[Data entries]

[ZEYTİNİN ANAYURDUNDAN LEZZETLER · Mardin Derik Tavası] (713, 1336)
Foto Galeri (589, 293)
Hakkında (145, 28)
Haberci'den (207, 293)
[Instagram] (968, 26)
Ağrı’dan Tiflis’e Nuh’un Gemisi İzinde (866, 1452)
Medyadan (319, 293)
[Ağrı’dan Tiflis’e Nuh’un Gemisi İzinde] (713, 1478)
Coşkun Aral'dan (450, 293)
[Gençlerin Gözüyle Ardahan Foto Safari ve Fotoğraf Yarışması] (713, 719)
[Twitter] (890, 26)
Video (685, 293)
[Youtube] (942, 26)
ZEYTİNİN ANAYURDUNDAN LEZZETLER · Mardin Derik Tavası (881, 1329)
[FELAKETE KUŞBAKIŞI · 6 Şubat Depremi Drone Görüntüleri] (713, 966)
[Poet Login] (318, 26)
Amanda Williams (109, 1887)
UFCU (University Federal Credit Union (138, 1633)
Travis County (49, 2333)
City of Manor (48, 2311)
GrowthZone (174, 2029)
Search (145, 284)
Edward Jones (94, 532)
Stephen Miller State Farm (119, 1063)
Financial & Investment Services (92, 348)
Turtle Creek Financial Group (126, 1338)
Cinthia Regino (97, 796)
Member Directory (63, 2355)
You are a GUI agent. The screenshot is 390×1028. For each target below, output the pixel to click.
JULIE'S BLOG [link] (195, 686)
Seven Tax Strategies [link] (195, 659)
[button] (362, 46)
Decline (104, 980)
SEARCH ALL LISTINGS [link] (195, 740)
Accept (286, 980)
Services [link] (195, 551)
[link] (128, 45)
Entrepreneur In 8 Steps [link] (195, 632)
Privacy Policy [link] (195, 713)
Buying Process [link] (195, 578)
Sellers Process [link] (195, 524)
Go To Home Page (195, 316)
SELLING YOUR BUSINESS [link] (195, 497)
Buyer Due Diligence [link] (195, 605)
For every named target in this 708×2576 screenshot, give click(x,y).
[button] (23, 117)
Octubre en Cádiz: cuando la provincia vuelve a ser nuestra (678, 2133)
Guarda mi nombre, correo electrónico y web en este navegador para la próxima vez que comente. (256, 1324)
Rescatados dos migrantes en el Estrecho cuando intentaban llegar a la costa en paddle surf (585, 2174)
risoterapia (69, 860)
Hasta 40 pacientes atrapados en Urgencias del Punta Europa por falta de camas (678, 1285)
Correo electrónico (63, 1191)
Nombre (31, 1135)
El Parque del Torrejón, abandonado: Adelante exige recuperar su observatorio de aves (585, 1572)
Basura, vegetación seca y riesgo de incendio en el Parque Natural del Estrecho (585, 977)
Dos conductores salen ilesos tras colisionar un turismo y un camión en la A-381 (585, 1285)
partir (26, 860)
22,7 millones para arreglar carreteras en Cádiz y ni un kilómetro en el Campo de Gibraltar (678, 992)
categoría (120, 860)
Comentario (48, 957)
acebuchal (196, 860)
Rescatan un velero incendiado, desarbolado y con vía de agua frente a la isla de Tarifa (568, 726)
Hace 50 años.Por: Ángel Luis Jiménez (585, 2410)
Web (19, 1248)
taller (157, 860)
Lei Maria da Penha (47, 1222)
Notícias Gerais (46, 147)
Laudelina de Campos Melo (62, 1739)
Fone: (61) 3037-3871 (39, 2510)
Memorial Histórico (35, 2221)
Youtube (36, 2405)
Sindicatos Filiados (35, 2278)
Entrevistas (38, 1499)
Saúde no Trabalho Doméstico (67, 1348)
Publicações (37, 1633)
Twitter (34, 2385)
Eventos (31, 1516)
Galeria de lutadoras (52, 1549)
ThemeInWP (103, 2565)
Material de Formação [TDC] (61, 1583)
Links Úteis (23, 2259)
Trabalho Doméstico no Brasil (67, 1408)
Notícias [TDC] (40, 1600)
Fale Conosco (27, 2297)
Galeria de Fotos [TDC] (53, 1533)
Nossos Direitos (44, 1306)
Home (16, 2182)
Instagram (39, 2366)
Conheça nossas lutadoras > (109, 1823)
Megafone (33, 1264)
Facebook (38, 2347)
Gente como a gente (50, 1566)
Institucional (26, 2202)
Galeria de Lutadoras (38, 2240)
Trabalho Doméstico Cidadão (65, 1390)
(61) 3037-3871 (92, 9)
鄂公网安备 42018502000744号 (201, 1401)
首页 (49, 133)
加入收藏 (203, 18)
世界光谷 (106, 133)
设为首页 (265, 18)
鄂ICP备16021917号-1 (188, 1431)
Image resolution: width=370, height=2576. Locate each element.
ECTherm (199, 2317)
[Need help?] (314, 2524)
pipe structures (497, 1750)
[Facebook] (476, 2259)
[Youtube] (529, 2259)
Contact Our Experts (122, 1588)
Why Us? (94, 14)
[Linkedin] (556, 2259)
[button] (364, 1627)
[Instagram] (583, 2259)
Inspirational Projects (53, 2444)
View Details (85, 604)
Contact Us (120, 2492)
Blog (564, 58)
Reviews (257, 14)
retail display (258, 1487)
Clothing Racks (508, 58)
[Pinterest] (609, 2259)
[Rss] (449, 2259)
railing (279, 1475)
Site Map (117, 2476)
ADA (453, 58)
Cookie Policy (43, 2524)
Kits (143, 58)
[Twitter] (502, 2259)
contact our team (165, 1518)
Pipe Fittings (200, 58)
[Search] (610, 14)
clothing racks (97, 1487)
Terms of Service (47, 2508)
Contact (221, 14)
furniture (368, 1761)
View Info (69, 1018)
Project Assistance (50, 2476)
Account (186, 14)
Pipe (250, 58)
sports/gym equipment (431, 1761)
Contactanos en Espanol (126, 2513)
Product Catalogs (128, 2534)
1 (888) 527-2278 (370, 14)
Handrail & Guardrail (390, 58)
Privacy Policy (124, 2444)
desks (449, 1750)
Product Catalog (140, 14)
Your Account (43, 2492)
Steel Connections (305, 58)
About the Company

#### [WORK ITEM]
From the first line to the last, retype the records exactly as they stand above.

#### [ANSWER BOX]
[ZEYTİNİN ANAYURDUNDAN LEZZETLER · Mardin Derik Tavası] (713, 1336)
Foto Galeri (589, 293)
Hakkında (145, 28)
Haberci'den (207, 293)
[Instagram] (968, 26)
Ağrı’dan Tiflis’e Nuh’un Gemisi İzinde (866, 1452)
Medyadan (319, 293)
[Ağrı’dan Tiflis’e Nuh’un Gemisi İzinde] (713, 1478)
Coşkun Aral'dan (450, 293)
[Gençlerin Gözüyle Ardahan Foto Safari ve Fotoğraf Yarışması] (713, 719)
[Twitter] (890, 26)
Video (685, 293)
[Youtube] (942, 26)
ZEYTİNİN ANAYURDUNDAN LEZZETLER · Mardin Derik Tavası (881, 1329)
[FELAKETE KUŞBAKIŞI · 6 Şubat Depremi Drone Görüntüleri] (713, 966)
[Poet Login] (318, 26)
Amanda Williams (109, 1887)
UFCU (University Federal Credit Union (138, 1633)
Travis County (49, 2333)
City of Manor (48, 2311)
GrowthZone (174, 2029)
Search (145, 284)
Edward Jones (94, 532)
Stephen Miller State Farm (119, 1063)
Financial & Investment Services (92, 348)
Turtle Creek Financial Group (126, 1338)
Cinthia Regino (97, 796)
Member Directory (63, 2355)
You are a GUI agent. The screenshot is 390×1028. For each target below, output the pixel to click.
JULIE'S BLOG [link] (195, 686)
Seven Tax Strategies [link] (195, 659)
[button] (362, 46)
Decline (104, 980)
SEARCH ALL LISTINGS [link] (195, 740)
Accept (286, 980)
Services [link] (195, 551)
[link] (128, 45)
Entrepreneur In 8 Steps [link] (195, 632)
Privacy Policy [link] (195, 713)
Buying Process [link] (195, 578)
Sellers Process [link] (195, 524)
Go To Home Page (195, 316)
SELLING YOUR BUSINESS [link] (195, 497)
Buyer Due Diligence [link] (195, 605)
For every named target in this 708×2576 screenshot, give click(x,y).
[button] (23, 117)
Octubre en Cádiz: cuando la provincia vuelve a ser nuestra (678, 2133)
Guarda mi nombre, correo electrónico y web en este navegador para la próxima vez que comente. (256, 1324)
Rescatados dos migrantes en el Estrecho cuando intentaban llegar a la costa en paddle surf (585, 2174)
risoterapia (69, 860)
Hasta 40 pacientes atrapados en Urgencias del Punta Europa por falta de camas (678, 1285)
Correo electrónico (63, 1191)
Nombre (31, 1135)
El Parque del Torrejón, abandonado: Adelante exige recuperar su observatorio de aves (585, 1572)
Basura, vegetación seca y riesgo de incendio en el Parque Natural del Estrecho (585, 977)
Dos conductores salen ilesos tras colisionar un turismo y un camión en la A-381 (585, 1285)
partir (26, 860)
22,7 millones para arreglar carreteras en Cádiz y ni un kilómetro en el Campo de Gibraltar (678, 992)
categoría (120, 860)
Comentario (48, 957)
acebuchal (196, 860)
Rescatan un velero incendiado, desarbolado y con vía de agua frente a la isla de Tarifa (568, 726)
Hace 50 años.Por: Ángel Luis Jiménez (585, 2410)
Web (19, 1248)
taller (157, 860)
Lei Maria da Penha (47, 1222)
Notícias Gerais (46, 147)
Laudelina de Campos Melo (62, 1739)
Fone: (61) 3037-3871 (39, 2510)
Memorial Histórico (35, 2221)
Youtube (36, 2405)
Sindicatos Filiados (35, 2278)
Entrevistas (38, 1499)
Saúde no Trabalho Doméstico (67, 1348)
Publicações (37, 1633)
Twitter (34, 2385)
Eventos (31, 1516)
Galeria de lutadoras (52, 1549)
ThemeInWP (103, 2565)
Material de Formação [TDC] (61, 1583)
Links Úteis (23, 2259)
Trabalho Doméstico no Brasil (67, 1408)
Notícias [TDC] (40, 1600)
Fale Conosco (27, 2297)
Galeria de Fotos [TDC] (53, 1533)
Nossos Direitos (44, 1306)
Home (16, 2182)
Instagram (39, 2366)
Conheça nossas lutadoras > (109, 1823)
Megafone (33, 1264)
Facebook (38, 2347)
Gente como a gente (50, 1566)
Institucional (26, 2202)
Galeria de Lutadoras (38, 2240)
Trabalho Doméstico Cidadão (65, 1390)
(61) 3037-3871 (92, 9)
鄂公网安备 42018502000744号 (201, 1401)
首页 (49, 133)
加入收藏 (203, 18)
世界光谷 (106, 133)
设为首页 (265, 18)
鄂ICP备16021917号-1 (188, 1431)
Image resolution: width=370, height=2576. Locate each element.
ECTherm (199, 2317)
[Need help?] (314, 2524)
pipe structures (497, 1750)
[Facebook] (476, 2259)
[Youtube] (529, 2259)
Contact Our Experts (122, 1588)
Why Us? (94, 14)
[Linkedin] (556, 2259)
[button] (364, 1627)
[Instagram] (583, 2259)
Inspirational Projects (53, 2444)
View Details (85, 604)
Contact Us (120, 2492)
Blog (564, 58)
Reviews (257, 14)
retail display (258, 1487)
Clothing Racks (508, 58)
[Pinterest] (609, 2259)
[Rss] (449, 2259)
railing (279, 1475)
Site Map (117, 2476)
ADA (453, 58)
Cookie Policy (43, 2524)
Kits (143, 58)
[Twitter] (502, 2259)
contact our team (165, 1518)
Pipe Fittings (200, 58)
[Search] (610, 14)
clothing racks (97, 1487)
Terms of Service (47, 2508)
Contact (221, 14)
furniture (368, 1761)
View Info (69, 1018)
Project Assistance (50, 2476)
Account (186, 14)
Pipe (250, 58)
sports/gym equipment (431, 1761)
Contactanos en Espanol (126, 2513)
Product Catalogs (128, 2534)
1 (888) 527-2278 (370, 14)
Handrail & Guardrail (390, 58)
Privacy Policy (124, 2444)
desks (449, 1750)
Product Catalog (140, 14)
Your Account (43, 2492)
Steel Connections (305, 58)
About the Company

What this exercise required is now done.